Strip bowling was exactly what it sounded like, in that it involved both bowling and, if you were unsuccessful, stripping.

“The goal is to knock over the least pins,” Jameson explained. “But you have to be careful, because any time your ball ends up in the gutter, you lose an article of clothing.”

I could feel heat rising in my cheeks. My entire body felt warm—too warm. This was a horrible idea.

“This is a horrible idea,” Grayson said. For a second or two, he and Jameson engaged in a silent standoff.

“Then why are you here?” Jameson volleyed back, waltzing over to pick out a dark green bowling ball with the Hawthorne crest on it. “No one is forcing you to play.”

Grayson didn’t move, and neither did I.

“So theoretically,” Max said, “I want to knock over either zero pins or only one—whichever I can manage without putting the ball in the gutter?”

When Jameson answered, his green eyes locked on to mine. “Theoretically.”





It became quickly apparent that excelling at strip bowling required precision and a high tolerance for risk. The first time Jameson cut things too close and his ball landed in the gutter, he took off a shoe.

Then another shoe.

A sock.

Another sock.

His shirt.

I tried not to look at the scar that ran the length of his torso, tried not to picture myself touching his chest. Instead, I focused on taking my turn. I was losing—badly. I’d even bowled a strike once, so determined was I to stay out of the gutter.

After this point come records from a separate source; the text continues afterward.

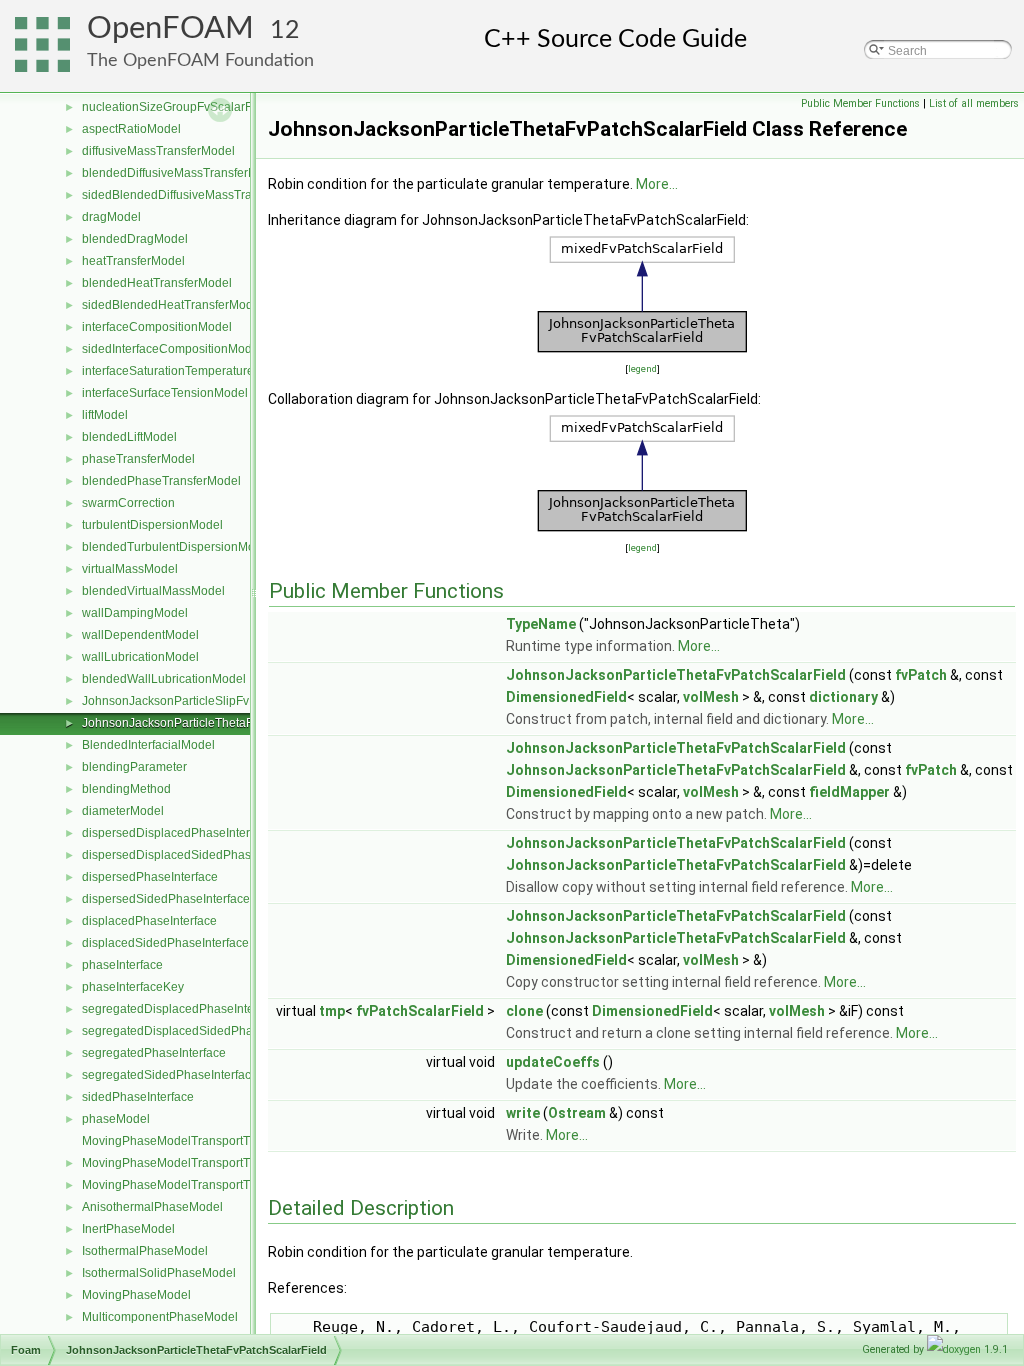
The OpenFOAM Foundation (200, 60)
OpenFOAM (170, 28)
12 (285, 30)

This time I cut things a little closer. When I knocked a single pin down, a breath left my chest. Grayson went next and lost his suit jacket. Max made it all the way down to her polka-dotted bra. Then it was Jameson’s turn again, and the ball hung to the edge of the lane until the very end—then toppled into the gutter.

I tried—and failed—to look away as Jameson’s fingers reached for the waistband of his jeans.

“Help me, Cheez-Its,” Max murmured beside me.

Without warning, the door to the room burst inward, and Xander barreled into the bowling alley, then skidded to a halt. He was breathing hard enough to make me wonder how long he’d been running.